> AIM OF THE TASK:
Copy the entries from the line containing "Image resolution: width=1200 pixels, height=775" through the line containing "(x=388, y=17)", changing every "At what coordinates should I click to accomplish" to "Which point should I select to accomplish" and keeping everything else the same.
|---|
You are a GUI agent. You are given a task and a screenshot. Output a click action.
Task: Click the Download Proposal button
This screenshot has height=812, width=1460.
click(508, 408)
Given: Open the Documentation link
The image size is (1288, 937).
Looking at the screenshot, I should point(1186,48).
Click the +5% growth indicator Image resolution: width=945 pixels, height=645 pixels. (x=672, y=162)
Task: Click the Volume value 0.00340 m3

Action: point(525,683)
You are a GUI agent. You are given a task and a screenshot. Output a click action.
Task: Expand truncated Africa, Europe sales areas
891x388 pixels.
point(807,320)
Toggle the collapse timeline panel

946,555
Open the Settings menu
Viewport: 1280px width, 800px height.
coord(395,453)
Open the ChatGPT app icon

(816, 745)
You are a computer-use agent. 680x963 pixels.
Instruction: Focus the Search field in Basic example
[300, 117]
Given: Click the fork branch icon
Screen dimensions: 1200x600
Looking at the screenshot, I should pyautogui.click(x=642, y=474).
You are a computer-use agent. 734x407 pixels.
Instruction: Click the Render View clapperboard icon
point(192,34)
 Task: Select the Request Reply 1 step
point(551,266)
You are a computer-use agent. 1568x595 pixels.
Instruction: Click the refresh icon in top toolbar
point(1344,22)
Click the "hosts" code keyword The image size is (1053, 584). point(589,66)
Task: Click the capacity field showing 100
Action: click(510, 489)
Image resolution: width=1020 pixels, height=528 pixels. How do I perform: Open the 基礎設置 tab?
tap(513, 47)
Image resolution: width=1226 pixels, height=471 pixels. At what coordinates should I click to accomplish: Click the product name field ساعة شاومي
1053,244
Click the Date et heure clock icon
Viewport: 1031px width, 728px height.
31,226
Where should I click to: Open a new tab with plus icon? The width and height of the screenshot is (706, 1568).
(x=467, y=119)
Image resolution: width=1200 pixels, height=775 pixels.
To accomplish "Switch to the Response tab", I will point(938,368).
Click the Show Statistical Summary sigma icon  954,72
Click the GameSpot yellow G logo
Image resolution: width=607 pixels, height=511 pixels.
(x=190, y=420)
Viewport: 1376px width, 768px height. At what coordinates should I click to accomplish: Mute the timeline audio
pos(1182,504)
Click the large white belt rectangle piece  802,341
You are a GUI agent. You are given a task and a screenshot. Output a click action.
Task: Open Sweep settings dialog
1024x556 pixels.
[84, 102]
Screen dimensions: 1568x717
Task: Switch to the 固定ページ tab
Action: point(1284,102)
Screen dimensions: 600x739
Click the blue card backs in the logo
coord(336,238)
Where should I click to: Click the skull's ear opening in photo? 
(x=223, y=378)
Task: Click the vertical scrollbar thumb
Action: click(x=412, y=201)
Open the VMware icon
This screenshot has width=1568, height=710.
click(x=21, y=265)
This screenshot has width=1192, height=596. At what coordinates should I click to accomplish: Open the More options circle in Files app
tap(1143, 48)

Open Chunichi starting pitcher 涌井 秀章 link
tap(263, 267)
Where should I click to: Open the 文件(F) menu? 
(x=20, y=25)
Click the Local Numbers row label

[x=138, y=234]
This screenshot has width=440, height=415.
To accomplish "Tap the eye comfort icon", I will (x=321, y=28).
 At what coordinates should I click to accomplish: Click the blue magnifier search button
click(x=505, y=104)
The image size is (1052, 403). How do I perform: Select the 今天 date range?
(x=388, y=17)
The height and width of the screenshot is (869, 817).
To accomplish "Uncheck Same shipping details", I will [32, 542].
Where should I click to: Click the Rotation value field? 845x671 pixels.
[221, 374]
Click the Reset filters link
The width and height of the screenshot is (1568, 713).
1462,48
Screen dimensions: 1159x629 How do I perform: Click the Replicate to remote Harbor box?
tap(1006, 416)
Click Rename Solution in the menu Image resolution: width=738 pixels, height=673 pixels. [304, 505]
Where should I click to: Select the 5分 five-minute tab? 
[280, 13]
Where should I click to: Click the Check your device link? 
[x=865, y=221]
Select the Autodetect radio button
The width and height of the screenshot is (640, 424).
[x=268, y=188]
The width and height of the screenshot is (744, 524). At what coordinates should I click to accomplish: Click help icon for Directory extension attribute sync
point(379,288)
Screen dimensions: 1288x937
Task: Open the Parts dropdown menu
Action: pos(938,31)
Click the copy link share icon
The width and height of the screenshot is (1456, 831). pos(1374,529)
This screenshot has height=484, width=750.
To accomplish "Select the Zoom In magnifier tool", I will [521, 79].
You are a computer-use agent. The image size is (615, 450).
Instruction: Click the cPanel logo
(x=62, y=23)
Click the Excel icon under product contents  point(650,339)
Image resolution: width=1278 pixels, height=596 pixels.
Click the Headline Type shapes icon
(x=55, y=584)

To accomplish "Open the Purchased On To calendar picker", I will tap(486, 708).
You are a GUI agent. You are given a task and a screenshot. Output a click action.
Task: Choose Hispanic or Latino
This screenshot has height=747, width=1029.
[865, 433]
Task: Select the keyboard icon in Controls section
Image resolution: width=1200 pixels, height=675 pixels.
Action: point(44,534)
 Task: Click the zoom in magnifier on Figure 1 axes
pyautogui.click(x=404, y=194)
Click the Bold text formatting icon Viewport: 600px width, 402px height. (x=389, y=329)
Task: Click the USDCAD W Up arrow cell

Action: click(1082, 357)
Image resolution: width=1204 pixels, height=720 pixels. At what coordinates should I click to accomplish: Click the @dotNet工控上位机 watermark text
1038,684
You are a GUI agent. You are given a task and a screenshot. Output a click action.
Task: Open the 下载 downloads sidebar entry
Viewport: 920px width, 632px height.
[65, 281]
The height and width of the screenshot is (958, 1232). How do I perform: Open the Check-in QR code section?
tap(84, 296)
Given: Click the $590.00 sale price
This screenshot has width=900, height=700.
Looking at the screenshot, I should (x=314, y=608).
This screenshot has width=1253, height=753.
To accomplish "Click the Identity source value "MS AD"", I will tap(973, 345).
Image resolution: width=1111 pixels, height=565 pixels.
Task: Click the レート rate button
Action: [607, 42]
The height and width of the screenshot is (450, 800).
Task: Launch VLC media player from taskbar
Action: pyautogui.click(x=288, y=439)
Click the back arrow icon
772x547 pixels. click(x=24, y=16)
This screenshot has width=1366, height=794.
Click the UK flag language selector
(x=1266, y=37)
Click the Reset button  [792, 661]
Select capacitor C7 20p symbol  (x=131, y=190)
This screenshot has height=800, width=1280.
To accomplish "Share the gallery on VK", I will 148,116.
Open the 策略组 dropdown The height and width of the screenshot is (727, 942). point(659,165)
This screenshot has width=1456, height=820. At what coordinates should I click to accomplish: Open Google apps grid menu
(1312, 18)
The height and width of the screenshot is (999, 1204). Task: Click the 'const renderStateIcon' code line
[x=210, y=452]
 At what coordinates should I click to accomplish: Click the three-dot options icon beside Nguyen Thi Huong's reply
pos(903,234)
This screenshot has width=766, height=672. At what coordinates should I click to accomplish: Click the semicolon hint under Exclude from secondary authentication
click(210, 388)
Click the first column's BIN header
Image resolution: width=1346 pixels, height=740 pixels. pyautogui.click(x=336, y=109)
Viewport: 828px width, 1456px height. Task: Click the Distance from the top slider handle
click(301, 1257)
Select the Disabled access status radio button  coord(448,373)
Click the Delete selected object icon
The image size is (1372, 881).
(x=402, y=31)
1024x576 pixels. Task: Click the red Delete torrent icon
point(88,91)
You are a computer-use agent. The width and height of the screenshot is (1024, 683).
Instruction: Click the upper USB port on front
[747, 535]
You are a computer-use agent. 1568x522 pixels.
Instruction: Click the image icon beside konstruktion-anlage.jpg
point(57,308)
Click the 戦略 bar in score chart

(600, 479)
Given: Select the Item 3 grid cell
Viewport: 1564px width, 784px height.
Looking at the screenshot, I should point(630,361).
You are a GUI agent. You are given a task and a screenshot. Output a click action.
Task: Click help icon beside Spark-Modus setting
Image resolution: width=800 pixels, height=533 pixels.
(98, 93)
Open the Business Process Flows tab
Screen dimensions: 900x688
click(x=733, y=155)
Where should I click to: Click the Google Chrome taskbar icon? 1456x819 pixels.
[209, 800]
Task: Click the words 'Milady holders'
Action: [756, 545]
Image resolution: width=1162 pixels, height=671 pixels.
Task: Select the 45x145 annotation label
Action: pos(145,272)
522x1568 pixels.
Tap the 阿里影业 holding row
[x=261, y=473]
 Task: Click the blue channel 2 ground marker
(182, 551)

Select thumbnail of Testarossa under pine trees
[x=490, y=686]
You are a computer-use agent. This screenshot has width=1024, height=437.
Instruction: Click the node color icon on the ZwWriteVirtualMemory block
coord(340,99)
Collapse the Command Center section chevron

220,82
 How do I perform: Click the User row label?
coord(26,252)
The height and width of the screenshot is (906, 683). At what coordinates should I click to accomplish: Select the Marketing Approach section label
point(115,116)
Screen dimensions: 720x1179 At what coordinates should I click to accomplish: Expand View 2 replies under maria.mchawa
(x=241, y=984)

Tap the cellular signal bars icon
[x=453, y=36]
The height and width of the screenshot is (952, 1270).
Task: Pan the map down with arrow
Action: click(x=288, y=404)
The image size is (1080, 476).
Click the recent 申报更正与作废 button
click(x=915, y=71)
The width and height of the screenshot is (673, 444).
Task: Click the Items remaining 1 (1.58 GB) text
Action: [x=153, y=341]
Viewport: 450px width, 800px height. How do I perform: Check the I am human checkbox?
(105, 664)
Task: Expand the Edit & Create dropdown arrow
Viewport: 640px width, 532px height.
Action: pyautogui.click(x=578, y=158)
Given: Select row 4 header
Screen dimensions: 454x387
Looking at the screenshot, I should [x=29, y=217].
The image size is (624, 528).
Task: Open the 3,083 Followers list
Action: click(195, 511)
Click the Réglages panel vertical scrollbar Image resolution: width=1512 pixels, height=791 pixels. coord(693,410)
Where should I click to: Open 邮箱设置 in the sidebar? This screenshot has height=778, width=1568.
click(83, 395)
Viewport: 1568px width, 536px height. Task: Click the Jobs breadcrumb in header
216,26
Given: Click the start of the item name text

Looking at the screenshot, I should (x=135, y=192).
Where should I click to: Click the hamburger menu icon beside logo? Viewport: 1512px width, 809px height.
|---|
> EXPECTED ANSWER:
Image resolution: width=1200 pixels, height=775 pixels.
To accomplish "Switch to the Response tab", I will point(938,368).
Click the Show Statistical Summary sigma icon  954,72
Click the GameSpot yellow G logo
Image resolution: width=607 pixels, height=511 pixels.
(x=190, y=420)
Viewport: 1376px width, 768px height. Which point should I select to accomplish: Mute the timeline audio
pos(1182,504)
Click the large white belt rectangle piece  802,341
You are a GUI agent. You are given a task and a screenshot. Output a click action.
Task: Open Sweep settings dialog
1024x556 pixels.
[84, 102]
Screen dimensions: 1568x717
Task: Switch to the 固定ページ tab
Action: point(1284,102)
Screen dimensions: 600x739
Click the blue card backs in the logo
coord(336,238)
Where should I click to: Click the skull's ear opening in photo? 
(x=223, y=378)
Task: Click the vertical scrollbar thumb
Action: click(x=412, y=201)
Open the VMware icon
This screenshot has width=1568, height=710.
click(x=21, y=265)
This screenshot has width=1192, height=596. Which point should I select to accomplish: Open the More options circle in Files app
tap(1143, 48)

Open Chunichi starting pitcher 涌井 秀章 link
tap(263, 267)
Where should I click to: Open the 文件(F) menu? 
(x=20, y=25)
Click the Local Numbers row label

[x=138, y=234]
This screenshot has width=440, height=415.
To accomplish "Tap the eye comfort icon", I will (x=321, y=28).
 Which point should I select to accomplish: Click the blue magnifier search button
click(x=505, y=104)
The image size is (1052, 403). How do I perform: Select the 今天 date range?
(x=388, y=17)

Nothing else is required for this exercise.